Instructions for the task
Pictures aside, repeat all the entries below exactly as they appear.

Input material
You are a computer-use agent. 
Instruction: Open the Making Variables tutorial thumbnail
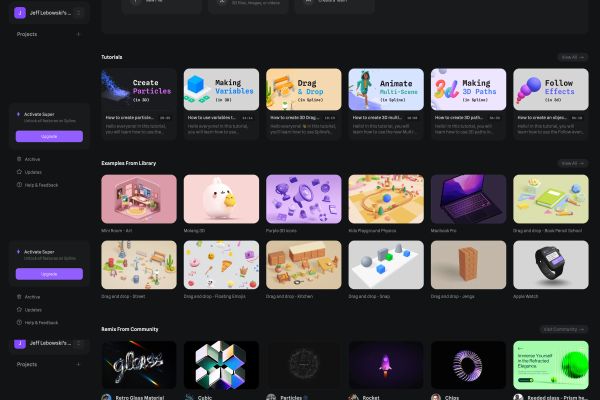[x=221, y=89]
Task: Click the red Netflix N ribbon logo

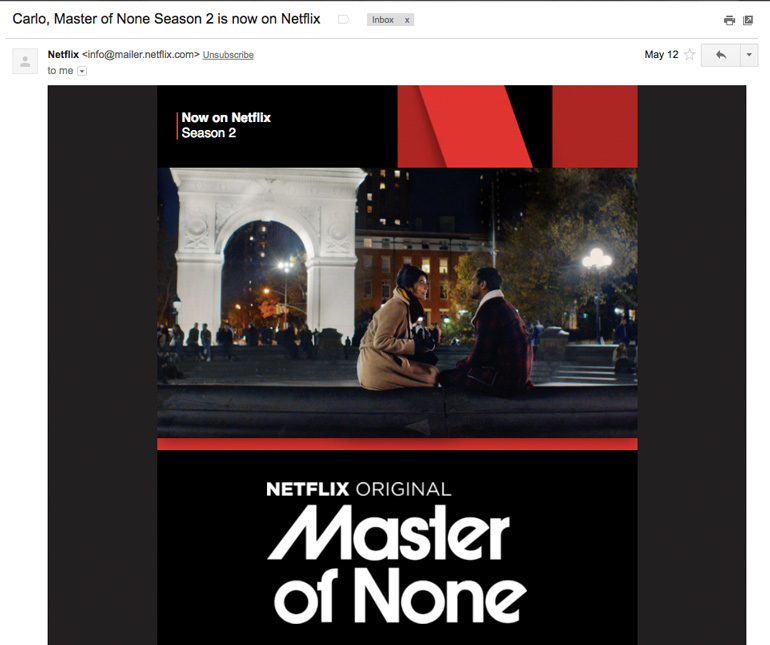Action: [518, 126]
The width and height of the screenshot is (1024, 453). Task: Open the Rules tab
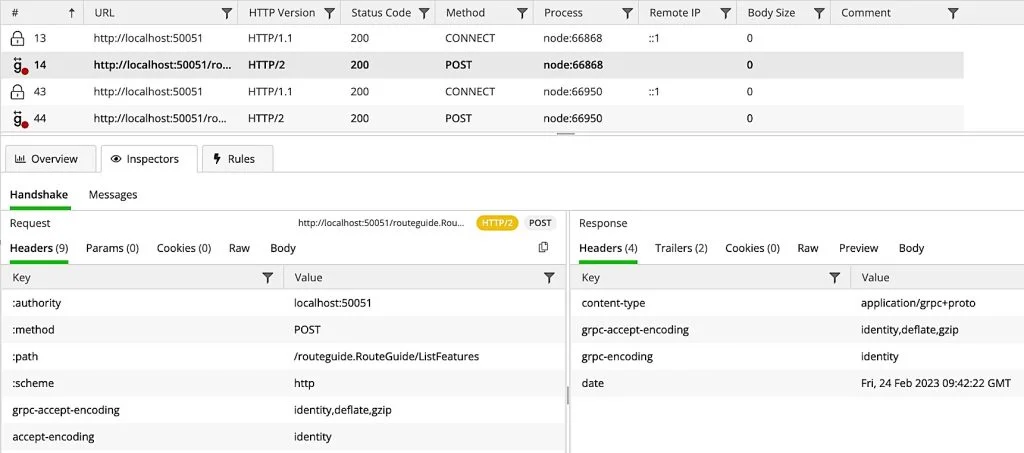[x=234, y=159]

Output for this task
You are a computer-use agent. 
Instruction: Open the Making Variables tutorial thumbnail
[x=221, y=89]
Task: Click the red Netflix N ribbon logo

Action: [518, 126]
The width and height of the screenshot is (1024, 453). Task: Open the Rules tab
[x=234, y=159]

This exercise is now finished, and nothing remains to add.